For emperors too, the maintenance of control was (it seems reasonable to imagine) a central objective. If it was, they were not very good at it. Of the first eleven emperors, only four died (or were reputed to have died), naturally. The basic problem was the founding ideology of the Principate. Monarchy was made more acceptable to the traditional senatorial aristocracy by the fiction that the emperor was only first among equals (princeps). The clear implication was therefore that any Roman aristocrat of distinguished descent could himself become emperor. Hence, a long-term structural tension between emperors and aristocrats. That was a basic feature of Roman politics. Emperors in the first century killed dozens of aristocrats. They repeatedly created a reign of terror, which would have made Ivan the Terrible seem mild.
The Roman aristocracy was remarkably different from any feudal or post-feudal European aristocracy. At its core, was a political elite of six hundred senators. They were chosen in each generation both from among the sons of senators and from a politically inactive, much larger land-owning elite, originally based in Italy, but increasingly derived from all over the empire. Ideologically, that is in the image usually represented by Roman elite writers (and by modern historians suckered to think that ideology represents reality instead of disguising it), the Roman senatorial aristocracy was hereditary.
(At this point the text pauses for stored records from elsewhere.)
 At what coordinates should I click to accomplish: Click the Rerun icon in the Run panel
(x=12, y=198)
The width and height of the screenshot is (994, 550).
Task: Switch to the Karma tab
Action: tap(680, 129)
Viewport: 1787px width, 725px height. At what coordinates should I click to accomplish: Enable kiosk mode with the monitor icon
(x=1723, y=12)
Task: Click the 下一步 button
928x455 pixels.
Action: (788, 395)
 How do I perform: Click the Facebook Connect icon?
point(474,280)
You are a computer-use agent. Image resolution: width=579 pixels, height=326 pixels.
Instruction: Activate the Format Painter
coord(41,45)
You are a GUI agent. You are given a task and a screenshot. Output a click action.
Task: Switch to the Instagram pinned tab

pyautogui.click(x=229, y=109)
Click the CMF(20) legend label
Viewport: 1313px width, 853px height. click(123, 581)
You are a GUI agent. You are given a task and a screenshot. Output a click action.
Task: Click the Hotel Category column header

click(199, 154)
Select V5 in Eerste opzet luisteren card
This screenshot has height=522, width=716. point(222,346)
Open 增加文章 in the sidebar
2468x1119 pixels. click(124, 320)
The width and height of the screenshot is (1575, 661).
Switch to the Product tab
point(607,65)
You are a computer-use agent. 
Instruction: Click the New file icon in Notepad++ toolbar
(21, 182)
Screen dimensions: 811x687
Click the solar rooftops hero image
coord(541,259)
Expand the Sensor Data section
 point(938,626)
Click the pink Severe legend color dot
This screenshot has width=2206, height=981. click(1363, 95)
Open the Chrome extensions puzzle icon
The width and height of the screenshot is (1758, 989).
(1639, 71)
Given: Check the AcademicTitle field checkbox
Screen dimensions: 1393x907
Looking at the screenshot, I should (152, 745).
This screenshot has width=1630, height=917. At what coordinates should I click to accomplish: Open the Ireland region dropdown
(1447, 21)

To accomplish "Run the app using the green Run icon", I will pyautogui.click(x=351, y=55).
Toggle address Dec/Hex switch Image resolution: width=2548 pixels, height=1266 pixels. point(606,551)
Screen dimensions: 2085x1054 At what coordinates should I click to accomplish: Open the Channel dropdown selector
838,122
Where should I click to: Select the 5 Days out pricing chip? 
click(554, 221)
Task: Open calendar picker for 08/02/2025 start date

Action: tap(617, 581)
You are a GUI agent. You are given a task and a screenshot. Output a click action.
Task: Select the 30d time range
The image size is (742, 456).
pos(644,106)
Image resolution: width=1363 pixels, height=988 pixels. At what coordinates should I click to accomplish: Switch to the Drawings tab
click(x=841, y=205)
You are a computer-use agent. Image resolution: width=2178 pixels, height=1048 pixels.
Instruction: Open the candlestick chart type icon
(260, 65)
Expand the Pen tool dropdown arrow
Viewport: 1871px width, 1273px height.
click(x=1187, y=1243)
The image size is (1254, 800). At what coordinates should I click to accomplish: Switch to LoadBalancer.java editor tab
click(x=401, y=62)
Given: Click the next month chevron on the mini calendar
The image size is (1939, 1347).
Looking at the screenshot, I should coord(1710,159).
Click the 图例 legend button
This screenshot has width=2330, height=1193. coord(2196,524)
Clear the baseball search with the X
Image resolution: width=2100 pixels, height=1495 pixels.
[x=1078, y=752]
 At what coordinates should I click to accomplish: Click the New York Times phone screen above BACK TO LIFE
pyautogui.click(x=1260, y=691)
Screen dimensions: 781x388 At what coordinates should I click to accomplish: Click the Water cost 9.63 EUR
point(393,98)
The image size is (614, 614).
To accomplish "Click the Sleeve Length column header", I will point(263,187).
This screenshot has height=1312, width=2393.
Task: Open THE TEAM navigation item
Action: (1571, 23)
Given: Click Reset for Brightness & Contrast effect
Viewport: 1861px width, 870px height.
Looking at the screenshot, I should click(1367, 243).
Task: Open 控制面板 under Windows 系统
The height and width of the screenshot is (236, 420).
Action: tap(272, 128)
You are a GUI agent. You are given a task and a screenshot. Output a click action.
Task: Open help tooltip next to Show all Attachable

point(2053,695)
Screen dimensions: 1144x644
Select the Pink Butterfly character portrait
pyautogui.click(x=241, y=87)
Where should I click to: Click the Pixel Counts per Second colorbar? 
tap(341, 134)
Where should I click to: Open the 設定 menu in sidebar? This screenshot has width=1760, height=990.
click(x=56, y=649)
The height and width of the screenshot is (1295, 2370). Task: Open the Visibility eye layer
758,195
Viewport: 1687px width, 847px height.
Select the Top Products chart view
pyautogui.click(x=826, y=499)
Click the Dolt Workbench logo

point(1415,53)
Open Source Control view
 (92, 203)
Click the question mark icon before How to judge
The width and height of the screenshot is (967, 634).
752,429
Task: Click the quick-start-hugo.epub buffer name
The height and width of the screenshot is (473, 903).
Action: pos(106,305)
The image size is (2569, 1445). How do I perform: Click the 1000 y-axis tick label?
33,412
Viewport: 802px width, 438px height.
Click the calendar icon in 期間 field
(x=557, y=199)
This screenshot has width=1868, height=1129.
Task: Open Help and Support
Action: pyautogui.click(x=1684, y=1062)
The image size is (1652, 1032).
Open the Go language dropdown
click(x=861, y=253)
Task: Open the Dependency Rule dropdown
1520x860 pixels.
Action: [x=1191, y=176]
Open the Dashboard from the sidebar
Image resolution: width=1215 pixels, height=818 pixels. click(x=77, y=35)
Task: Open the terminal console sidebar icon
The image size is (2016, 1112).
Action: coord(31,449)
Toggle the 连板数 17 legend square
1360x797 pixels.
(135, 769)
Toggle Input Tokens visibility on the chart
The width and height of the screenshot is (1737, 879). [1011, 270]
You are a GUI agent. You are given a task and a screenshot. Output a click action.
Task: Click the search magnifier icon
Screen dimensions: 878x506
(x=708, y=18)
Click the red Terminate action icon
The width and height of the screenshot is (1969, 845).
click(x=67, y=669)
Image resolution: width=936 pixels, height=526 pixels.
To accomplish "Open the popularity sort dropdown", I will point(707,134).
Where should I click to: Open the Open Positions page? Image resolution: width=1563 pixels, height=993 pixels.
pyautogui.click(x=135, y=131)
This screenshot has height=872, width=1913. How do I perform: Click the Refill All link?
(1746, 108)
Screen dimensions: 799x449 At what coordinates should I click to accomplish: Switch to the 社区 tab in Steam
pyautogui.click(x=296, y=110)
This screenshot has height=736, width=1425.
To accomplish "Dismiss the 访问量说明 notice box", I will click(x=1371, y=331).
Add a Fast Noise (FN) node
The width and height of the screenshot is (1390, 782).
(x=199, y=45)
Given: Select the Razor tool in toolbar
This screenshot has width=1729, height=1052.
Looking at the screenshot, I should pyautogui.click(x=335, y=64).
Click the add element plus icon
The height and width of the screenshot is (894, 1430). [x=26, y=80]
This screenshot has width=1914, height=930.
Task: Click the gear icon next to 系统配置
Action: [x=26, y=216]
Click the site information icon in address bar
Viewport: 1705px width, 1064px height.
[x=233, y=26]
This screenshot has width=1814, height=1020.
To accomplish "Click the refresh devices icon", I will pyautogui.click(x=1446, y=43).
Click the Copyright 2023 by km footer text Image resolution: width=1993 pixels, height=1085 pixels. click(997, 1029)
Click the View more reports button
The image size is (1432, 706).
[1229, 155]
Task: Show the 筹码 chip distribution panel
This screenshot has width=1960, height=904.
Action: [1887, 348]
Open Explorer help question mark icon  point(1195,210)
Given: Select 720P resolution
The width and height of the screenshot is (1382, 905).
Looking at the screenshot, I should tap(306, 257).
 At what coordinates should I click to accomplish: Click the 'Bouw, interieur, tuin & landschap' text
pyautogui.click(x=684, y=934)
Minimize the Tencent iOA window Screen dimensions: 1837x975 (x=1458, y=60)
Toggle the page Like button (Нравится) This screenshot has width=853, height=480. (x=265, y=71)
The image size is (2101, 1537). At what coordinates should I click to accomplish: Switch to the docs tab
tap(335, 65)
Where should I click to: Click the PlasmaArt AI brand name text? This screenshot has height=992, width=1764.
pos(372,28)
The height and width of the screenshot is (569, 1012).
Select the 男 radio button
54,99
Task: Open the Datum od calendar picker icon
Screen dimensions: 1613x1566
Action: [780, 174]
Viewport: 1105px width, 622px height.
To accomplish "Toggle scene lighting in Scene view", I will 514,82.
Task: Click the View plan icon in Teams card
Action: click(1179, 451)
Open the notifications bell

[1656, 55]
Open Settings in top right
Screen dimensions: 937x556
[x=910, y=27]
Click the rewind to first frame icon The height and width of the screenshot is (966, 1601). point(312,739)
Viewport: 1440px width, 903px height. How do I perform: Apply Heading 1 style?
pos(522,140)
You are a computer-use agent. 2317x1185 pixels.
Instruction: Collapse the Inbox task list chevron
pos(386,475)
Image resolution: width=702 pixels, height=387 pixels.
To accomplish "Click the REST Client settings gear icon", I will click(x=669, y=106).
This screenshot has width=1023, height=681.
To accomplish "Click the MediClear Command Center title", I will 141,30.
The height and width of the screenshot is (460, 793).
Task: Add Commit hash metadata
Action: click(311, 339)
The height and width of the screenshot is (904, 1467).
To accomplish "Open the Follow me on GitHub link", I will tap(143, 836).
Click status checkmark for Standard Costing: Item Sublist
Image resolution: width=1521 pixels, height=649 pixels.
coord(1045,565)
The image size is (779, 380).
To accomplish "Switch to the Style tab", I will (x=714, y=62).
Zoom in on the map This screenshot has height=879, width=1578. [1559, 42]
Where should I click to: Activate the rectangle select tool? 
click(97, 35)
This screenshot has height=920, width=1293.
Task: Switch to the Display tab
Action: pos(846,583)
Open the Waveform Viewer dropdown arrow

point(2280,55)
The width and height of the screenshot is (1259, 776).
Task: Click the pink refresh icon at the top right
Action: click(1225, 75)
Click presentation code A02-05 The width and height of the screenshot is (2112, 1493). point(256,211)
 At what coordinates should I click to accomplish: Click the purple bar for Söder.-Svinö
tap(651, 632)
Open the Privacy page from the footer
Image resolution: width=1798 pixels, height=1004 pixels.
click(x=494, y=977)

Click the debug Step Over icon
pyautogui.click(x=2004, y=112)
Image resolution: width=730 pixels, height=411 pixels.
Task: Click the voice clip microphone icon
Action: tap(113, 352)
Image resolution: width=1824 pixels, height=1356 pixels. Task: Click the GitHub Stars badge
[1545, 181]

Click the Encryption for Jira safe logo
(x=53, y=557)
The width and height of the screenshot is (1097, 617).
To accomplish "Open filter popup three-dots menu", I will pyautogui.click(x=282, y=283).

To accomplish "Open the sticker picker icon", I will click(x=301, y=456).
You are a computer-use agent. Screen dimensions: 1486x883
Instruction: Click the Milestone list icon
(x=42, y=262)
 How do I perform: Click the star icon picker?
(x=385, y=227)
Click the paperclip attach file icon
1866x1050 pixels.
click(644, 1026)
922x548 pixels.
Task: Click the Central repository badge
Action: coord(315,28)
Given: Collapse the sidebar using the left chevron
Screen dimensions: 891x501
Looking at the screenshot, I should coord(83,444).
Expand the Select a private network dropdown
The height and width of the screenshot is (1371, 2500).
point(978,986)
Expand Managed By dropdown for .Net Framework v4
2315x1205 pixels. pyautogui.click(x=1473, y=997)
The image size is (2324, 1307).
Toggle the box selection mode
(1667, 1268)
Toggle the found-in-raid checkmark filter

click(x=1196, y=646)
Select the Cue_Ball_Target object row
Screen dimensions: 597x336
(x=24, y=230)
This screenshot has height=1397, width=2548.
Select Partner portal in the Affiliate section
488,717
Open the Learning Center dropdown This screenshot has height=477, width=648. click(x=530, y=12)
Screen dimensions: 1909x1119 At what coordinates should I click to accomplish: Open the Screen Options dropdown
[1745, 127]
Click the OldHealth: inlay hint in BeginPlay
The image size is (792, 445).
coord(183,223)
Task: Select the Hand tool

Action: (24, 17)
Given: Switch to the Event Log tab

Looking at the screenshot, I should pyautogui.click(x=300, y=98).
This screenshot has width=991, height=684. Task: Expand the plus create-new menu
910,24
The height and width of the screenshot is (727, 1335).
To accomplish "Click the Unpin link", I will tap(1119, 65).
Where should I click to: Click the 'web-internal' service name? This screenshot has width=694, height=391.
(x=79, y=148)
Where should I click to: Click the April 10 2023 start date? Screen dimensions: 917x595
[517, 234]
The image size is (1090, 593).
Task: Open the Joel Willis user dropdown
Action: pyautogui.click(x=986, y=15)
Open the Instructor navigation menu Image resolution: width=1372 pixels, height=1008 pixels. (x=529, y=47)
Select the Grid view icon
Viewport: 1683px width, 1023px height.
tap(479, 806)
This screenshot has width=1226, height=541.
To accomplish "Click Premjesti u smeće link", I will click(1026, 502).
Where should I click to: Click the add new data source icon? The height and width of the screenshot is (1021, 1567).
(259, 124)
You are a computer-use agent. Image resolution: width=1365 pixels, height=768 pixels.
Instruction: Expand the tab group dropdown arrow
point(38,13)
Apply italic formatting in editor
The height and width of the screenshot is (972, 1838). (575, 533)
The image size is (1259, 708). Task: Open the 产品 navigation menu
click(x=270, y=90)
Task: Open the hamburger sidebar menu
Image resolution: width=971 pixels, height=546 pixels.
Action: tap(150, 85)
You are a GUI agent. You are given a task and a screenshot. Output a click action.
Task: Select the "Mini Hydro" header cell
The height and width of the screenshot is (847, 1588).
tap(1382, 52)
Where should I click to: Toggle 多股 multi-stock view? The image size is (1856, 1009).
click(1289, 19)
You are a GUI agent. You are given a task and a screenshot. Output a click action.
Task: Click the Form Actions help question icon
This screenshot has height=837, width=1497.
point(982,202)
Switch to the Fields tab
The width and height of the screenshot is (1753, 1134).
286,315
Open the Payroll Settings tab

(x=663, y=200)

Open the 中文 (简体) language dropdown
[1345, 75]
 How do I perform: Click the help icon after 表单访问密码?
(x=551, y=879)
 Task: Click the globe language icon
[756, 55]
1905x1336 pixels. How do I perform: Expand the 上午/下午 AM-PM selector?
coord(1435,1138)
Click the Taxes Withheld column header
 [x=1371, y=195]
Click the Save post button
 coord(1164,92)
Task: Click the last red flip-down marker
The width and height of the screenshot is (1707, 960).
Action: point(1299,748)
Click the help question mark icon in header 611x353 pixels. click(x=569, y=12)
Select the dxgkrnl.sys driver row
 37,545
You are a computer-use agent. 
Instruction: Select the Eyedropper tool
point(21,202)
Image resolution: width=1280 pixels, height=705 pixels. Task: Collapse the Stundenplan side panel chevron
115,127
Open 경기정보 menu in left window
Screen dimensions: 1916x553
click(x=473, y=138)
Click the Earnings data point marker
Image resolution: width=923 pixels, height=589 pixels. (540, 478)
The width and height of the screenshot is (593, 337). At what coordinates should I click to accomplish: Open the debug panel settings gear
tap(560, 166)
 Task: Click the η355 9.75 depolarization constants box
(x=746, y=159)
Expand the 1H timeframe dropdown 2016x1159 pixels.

But in fact, inter-generational succession rates in the Roman aristocracy were remarkably low. The basic reason was that unlike European feudal and post-feudal aristocracies, which were aristocracies based on land-ownership and hereditary title, the Roman senatorial aristocracy was a competitive aristocracy of office. And in order to be a top official (ordinary consul or supplementary (suffect) consul), the successful contestant had to have held a whole series of administrative posts; this demand was sometimes relaxed for claimants of very distinguished descent, who were promoted fast without any qualifying military experience. In short, the successful Roman political aristocrat had to have been a successful administrator and remain in favour for years, sometimes under different emperors or influential advisors at court.